We have been accused of occasionally building our quarterly letters around quotes that we find especially clever. Under oath, we would confess to this being the case.   In July of 2019, we quoted Albert Einstein as saying, “If I had an hour to solve a problem and my life depended on the solution, I would spend the first 55 minutes determining the proper question to ask….for once I know the proper question, I could solve the problem in less than five minutes.”

The problem at hand is one only you can answer.  What do you want from your stock portfolio?  Though your life doesn’t depend on solving this problem, it is an important question.   You could answer by naming the annualized return you expect.   Or, to get at it, you might attack the problem by asking a question requiring a more concrete answer.  For example, assume you don’t take any income from your stock portfolio, and there are no additions or withdrawals, how many years do you expect it to double in value?  Or, perhaps more revealing, what length of doubling time would be a disappoint to you?

Here are some considerations:

- The long-term return on stocks, using the S&P 500 index as a proxy, yields varying returns.   From 1957 to 2018, fifty years, the return was 7.96% annually.

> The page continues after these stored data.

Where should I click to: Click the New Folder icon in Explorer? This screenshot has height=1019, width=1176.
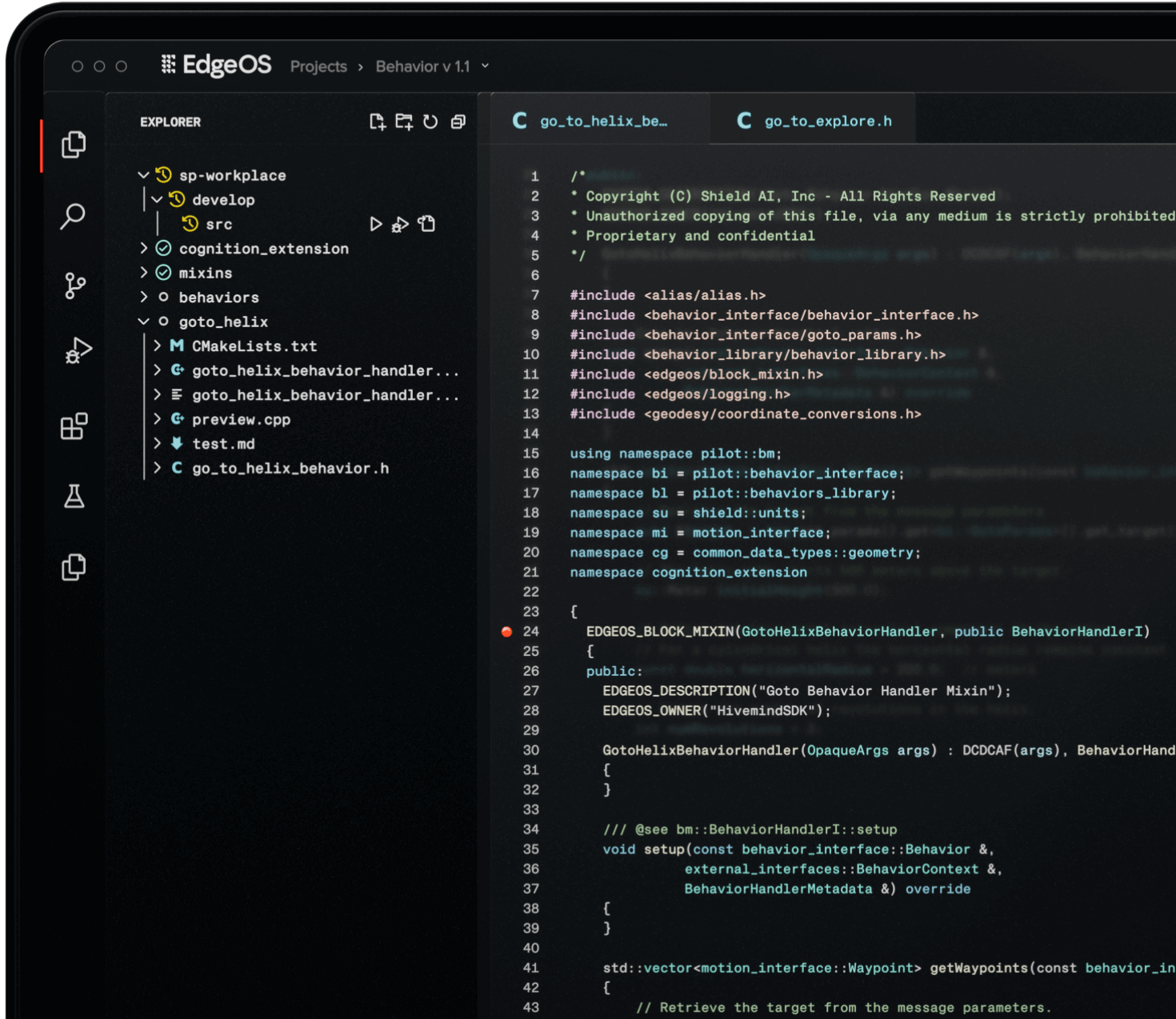[404, 122]
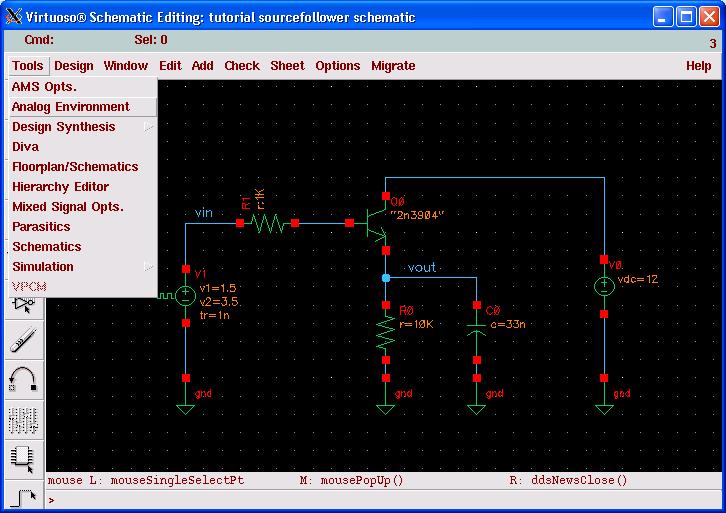Open the Check menu

tap(241, 66)
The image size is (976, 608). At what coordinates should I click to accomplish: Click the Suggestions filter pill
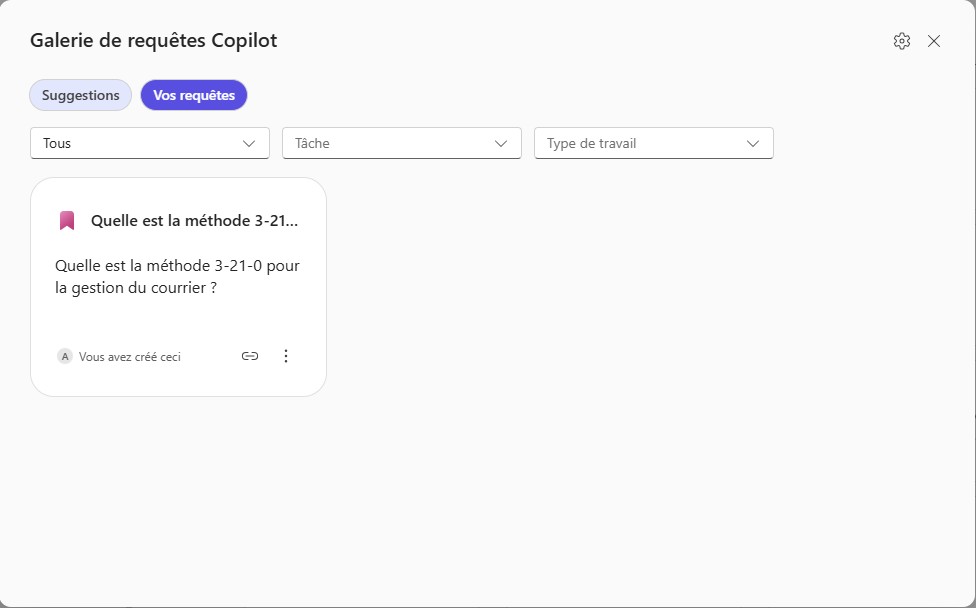click(x=80, y=95)
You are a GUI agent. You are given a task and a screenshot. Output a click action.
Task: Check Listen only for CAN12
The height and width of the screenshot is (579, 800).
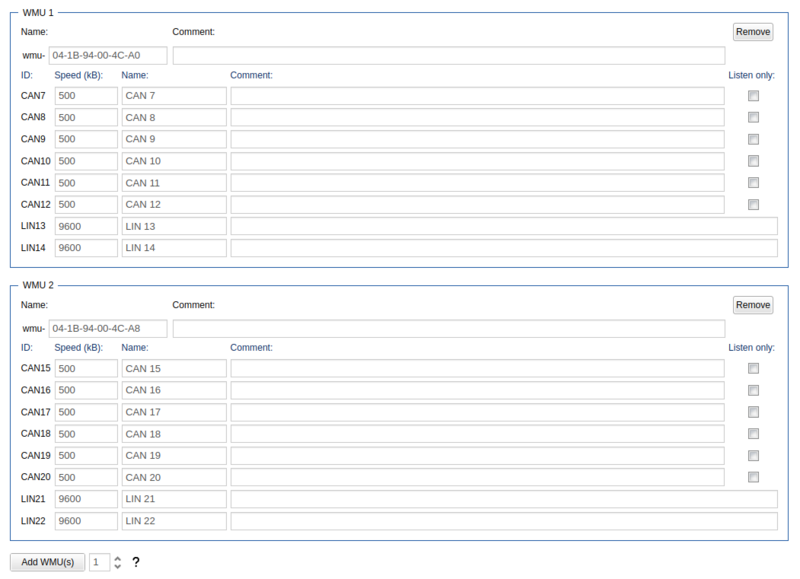tap(753, 205)
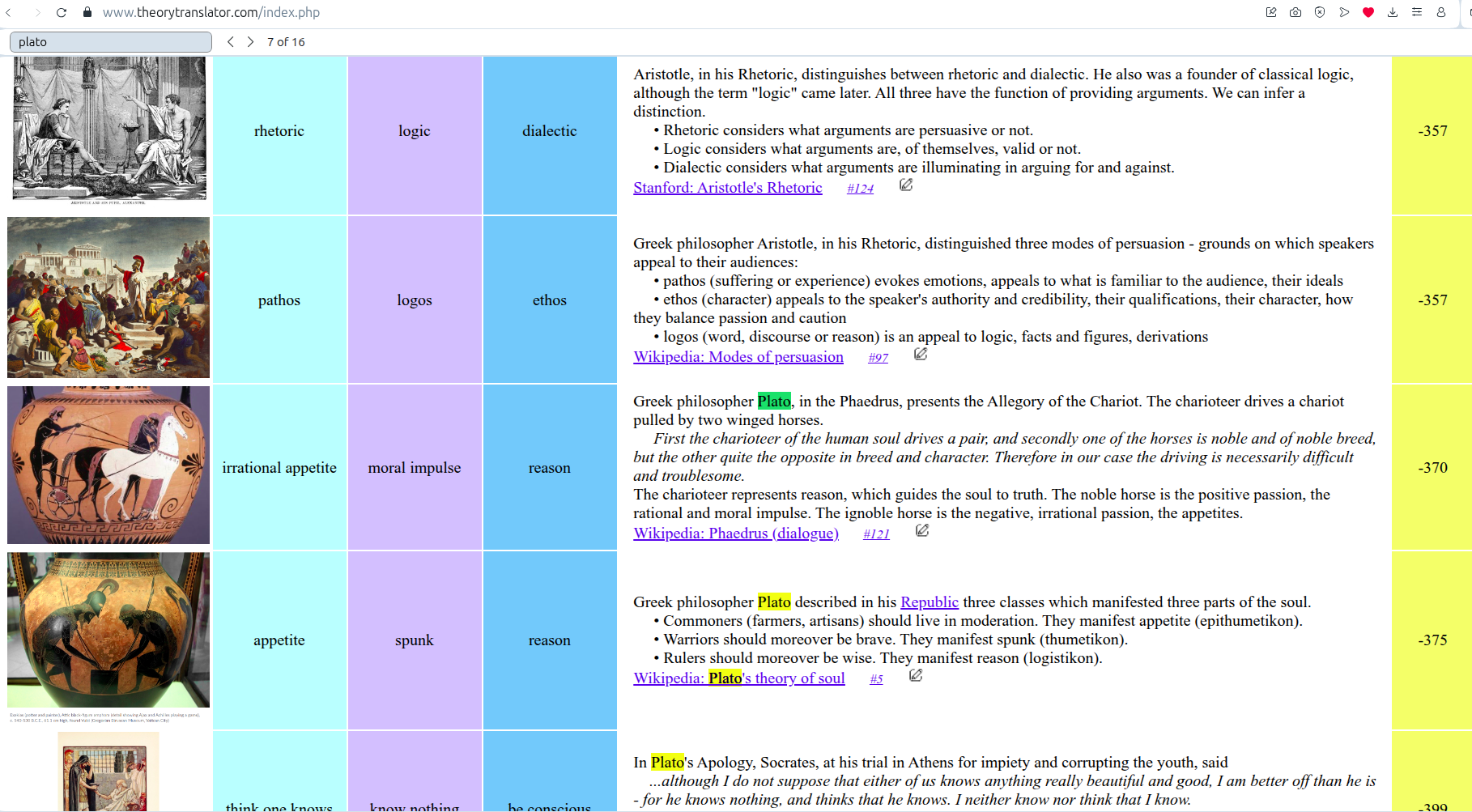Click the send flow arrow icon
This screenshot has width=1472, height=812.
pyautogui.click(x=1344, y=12)
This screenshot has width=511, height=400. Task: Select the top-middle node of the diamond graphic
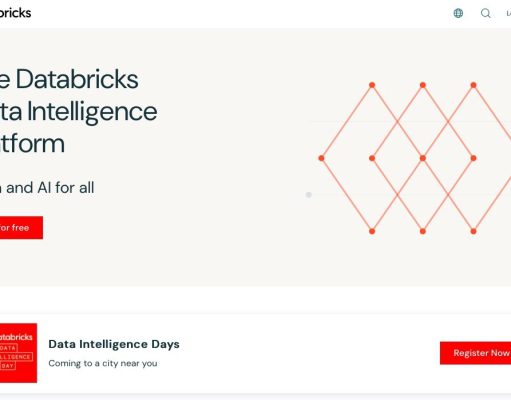pos(423,85)
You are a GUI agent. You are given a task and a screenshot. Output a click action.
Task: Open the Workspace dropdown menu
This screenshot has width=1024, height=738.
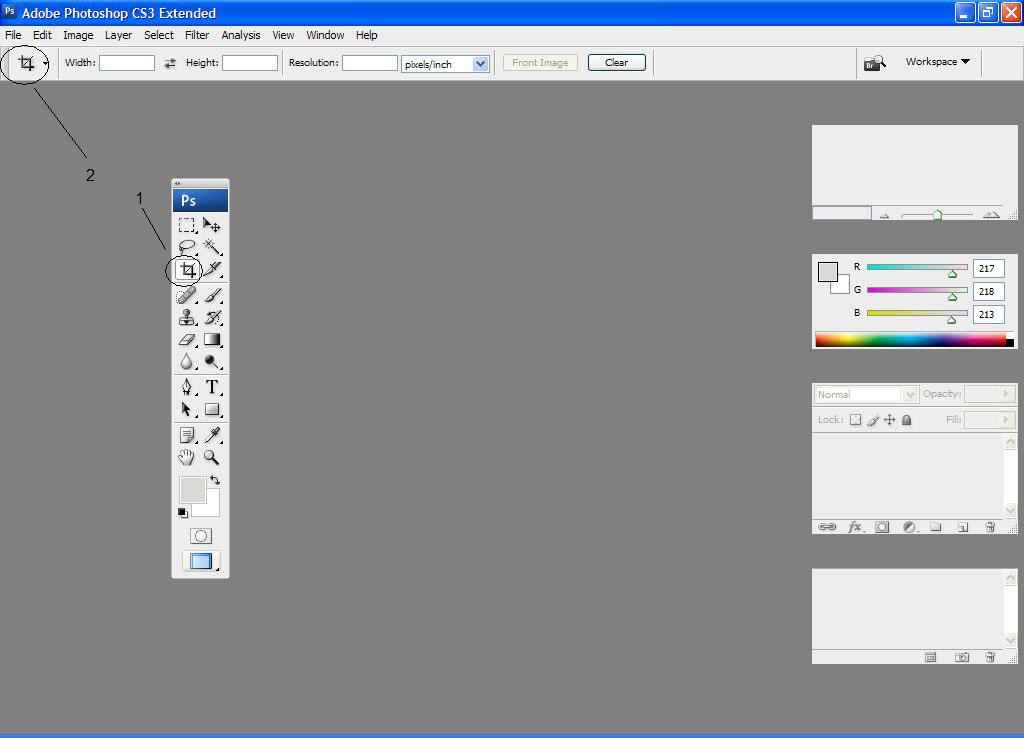point(937,62)
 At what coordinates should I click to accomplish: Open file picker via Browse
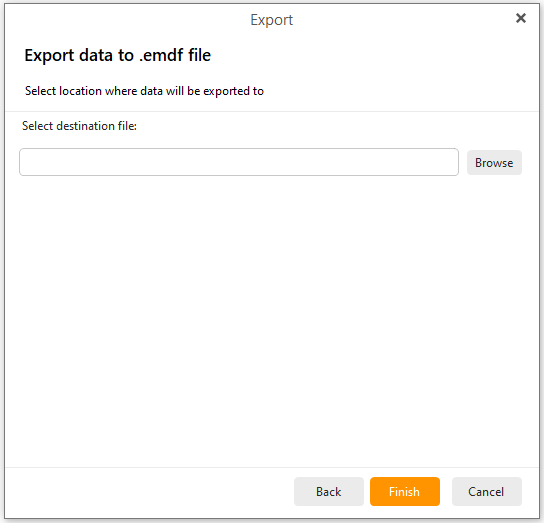coord(494,162)
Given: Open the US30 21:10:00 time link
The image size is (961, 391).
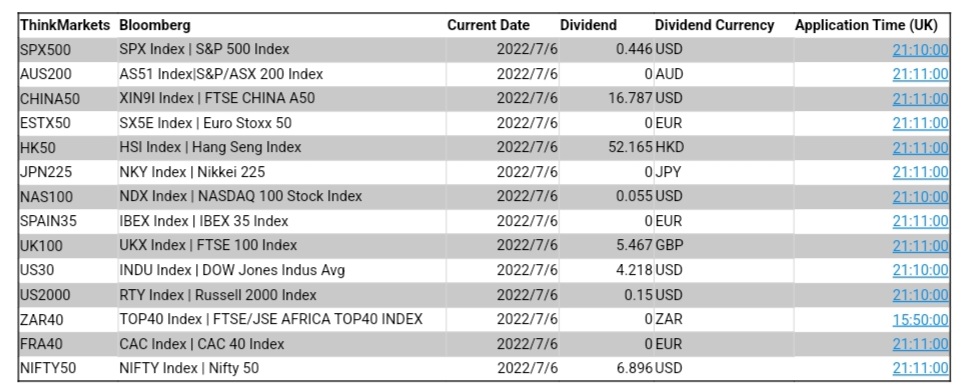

For the last 30 years, the return was 9.11%.  From the end of 2010 to the end of 2020, the return was 13.88%.  Clearly, the start and end points really make a big difference, as does the length of the measuring period. 

- A portfolio growing at 5% a year doubles in 14 years.  A portfolio growing at 10% a year doubles every 7 years.  A portfolio growing at 15% a year double every 5 years.

- Over any meaningful time period a portfolio’s growth will produce a return that closely approximates the underlying growth of the earning power of the companies in the portfolio.  Over the ten-year period mentioned above, the S&P 500 grew at 13.88% while its underlying companies grew earnings at 5.62%.   The wide difference is a stark reminder of how much the start and end points of the measurement period determine the result.    

- The record of investors beating the return available from owning a large, well-diversified basket of stocks is poor, though many strategies are employed to do just that.  Each strategy, and the diversified approach as well, carries its own risks.   Understanding these risks, and assigning the proper weight to them, is a key element in hatching a plan for the future that will produce a result that is satisfactory to you.  

Perhaps you concluded long ago that this problem is so full of nuanced variables that attempting to answer it is a pointless exercise.  (Of course, we all want the 15% return but without risks.)  In any case, a big part of our job is to help our clients develop plans that fit with the risk levels they are willing and able to take.  It is particularly timely in today’s frenzied market climate to review and reaffirm that your portfolio is structured in a way that will likely meet your aspirations.  We welcome a visit to help you in this endeavor be it over the phone, via a Zoom call, or in person.

Regarding risk and reward, we wrote in our inaugural investment letter, “We believe there is an investment discipline which, if practiced diligently, leaves wide open the tremendous benefits common stocks offer and, also, meaningfully reduces the risk of substantial, permanent loss of capital.  The Holy Grail for investors is more reward and less risk.  The approach that offers this is easy to describe and understand.”   Twenty-one years of practicing this discipline has left our faith in it undiminished.

One favorite quote that we haven’t yet been able to work into a letter is, “There is not much traffic on the extra mile.” We drive the extra mile to expunge superficial judgements and generalizations---the killers of sustained superior performance.  Avoiding these twin demons is, perhaps, the key to the discipline we practice.

 We sincerely thank you for your patronage and loyalty.